Re: ResultSet and pagination

Posted by Andy Seaborne <an...@apache.org>.

Hi,

In the current implementation, then results will be in the same order. 
Well, as far as I know.  I can't think of anything that will disturb it. 
  I think you realise the responsibility is yours; it is not guaranteed 
for all time.

Results are normally streaming and always truncate-able.  What might 
work for you is display the top page from the iterator but keep the 
iterator around to read more (depends on the usage - hard to do in a 
webapp where it is separate HTTP requests).  It's better if you can 
close the result set explicitly if truncating the results.

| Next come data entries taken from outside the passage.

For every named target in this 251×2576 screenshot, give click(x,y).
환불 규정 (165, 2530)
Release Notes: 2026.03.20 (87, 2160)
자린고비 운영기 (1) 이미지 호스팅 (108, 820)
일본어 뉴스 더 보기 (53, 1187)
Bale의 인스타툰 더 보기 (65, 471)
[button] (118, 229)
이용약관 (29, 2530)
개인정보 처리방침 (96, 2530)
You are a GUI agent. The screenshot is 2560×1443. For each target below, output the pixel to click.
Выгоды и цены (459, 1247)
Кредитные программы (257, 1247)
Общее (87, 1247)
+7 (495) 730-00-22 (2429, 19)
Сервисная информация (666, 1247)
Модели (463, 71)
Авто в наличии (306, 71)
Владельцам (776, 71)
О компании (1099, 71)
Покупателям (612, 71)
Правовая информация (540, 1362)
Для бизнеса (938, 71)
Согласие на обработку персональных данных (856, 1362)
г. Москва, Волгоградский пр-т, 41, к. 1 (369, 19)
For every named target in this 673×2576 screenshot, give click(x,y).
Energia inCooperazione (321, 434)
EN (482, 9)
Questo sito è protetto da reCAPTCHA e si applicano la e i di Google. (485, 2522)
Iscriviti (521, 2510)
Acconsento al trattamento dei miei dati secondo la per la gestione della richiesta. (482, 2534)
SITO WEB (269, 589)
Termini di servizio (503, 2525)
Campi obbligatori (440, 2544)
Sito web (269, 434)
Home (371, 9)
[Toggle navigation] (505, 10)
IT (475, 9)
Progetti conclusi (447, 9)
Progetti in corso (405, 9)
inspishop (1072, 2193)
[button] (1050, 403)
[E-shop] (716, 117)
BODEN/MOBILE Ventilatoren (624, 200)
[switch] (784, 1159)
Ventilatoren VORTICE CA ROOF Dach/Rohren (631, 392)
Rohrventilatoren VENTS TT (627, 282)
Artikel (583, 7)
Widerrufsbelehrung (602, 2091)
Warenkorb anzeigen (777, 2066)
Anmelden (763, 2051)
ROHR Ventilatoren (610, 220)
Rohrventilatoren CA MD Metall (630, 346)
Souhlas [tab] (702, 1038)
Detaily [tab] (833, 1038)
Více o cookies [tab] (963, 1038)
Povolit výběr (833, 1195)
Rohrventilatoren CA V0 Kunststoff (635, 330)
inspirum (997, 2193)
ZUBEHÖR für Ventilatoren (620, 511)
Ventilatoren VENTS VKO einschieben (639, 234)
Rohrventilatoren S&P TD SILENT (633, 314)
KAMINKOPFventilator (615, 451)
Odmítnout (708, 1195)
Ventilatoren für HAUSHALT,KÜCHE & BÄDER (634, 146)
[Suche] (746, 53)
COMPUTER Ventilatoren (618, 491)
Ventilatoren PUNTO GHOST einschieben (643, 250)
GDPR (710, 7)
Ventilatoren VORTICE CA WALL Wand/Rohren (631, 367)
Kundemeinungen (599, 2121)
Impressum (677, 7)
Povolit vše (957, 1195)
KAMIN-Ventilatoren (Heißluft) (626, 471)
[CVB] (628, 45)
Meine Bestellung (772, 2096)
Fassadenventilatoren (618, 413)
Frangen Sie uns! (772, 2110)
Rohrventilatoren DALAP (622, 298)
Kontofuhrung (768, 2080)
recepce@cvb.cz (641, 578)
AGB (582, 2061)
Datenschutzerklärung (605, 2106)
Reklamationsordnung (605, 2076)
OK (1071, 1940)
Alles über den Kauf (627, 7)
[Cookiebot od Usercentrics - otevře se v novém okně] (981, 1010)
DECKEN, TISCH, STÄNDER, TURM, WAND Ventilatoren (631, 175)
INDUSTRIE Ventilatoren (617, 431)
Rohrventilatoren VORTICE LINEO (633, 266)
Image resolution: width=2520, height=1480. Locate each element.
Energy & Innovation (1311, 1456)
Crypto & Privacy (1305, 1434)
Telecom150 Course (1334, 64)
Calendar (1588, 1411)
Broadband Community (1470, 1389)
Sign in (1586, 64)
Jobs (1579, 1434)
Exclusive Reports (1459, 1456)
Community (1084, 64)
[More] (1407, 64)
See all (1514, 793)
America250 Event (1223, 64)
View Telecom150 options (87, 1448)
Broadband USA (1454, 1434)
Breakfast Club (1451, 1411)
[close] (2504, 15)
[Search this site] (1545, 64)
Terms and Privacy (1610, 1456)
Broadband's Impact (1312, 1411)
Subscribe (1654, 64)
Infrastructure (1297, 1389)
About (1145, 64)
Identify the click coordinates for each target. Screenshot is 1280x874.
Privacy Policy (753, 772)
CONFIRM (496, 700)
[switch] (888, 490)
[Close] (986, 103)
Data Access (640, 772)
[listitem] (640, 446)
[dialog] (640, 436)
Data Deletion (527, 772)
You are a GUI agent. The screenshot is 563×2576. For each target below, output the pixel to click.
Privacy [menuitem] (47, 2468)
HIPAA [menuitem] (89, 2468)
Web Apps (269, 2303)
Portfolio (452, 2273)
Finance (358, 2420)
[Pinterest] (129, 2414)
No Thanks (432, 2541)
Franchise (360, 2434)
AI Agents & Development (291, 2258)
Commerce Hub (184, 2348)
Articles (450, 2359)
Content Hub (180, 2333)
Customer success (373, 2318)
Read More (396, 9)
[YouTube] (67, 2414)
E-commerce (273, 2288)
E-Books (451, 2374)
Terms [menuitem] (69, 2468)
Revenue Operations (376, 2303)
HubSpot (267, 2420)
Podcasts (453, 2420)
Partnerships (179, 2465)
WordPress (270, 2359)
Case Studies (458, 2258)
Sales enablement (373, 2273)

By the way "ORDER-BY/LIMIT N" is optimized to avoid a n log n sort.  It 
is still a traversal of the result set and isn't streaming.

	Andy

On 21/11/15 00:52, François-Paul Servant wrote:
> Hi,
>
> I’m using TDB. No update.
>
> and something like:
> ResultSet getResultSet(String queryString) {
> 	Query query = QueryFactory.create(queryString) ;
> 	QueryExecution qexec = QueryExecutionFactory.create(query, model))
> 	return qexec.execSelect() ;
> }
>
> Is there a way to be guaranteed that, if I call getResultSet twice with the same string, the iterator over the results returns them in the same order?
>
> I don’t want to use ORDER BY in the query because it implies to go through all the results, and it is therefore slow if there are many results.
>
> Andy, you wrote once here:
> http://mail-archives.apache.org/mod_mbox/jena-users/201310.mbox/%3C5266E403.1090601@apache.org%3E
> something that make me hopes that the order is generally stable, but I could be misunderstanding what you said:
>
>> You then… have stabilized the results
>> against updates or against execution to give a different order (*rather
>> unlikely in Jena
>
> did you mean that it is unlikely in Jena that the results be returned in a different order when the query string is the same? If the order were stable 99% of the times, I would happily avoid to go through all the results and sort them: very often, people only look at the first page of results. If the query returns 1000 solutions, it is really a waste of time to list them all.
>
> TIA
>
> fps
>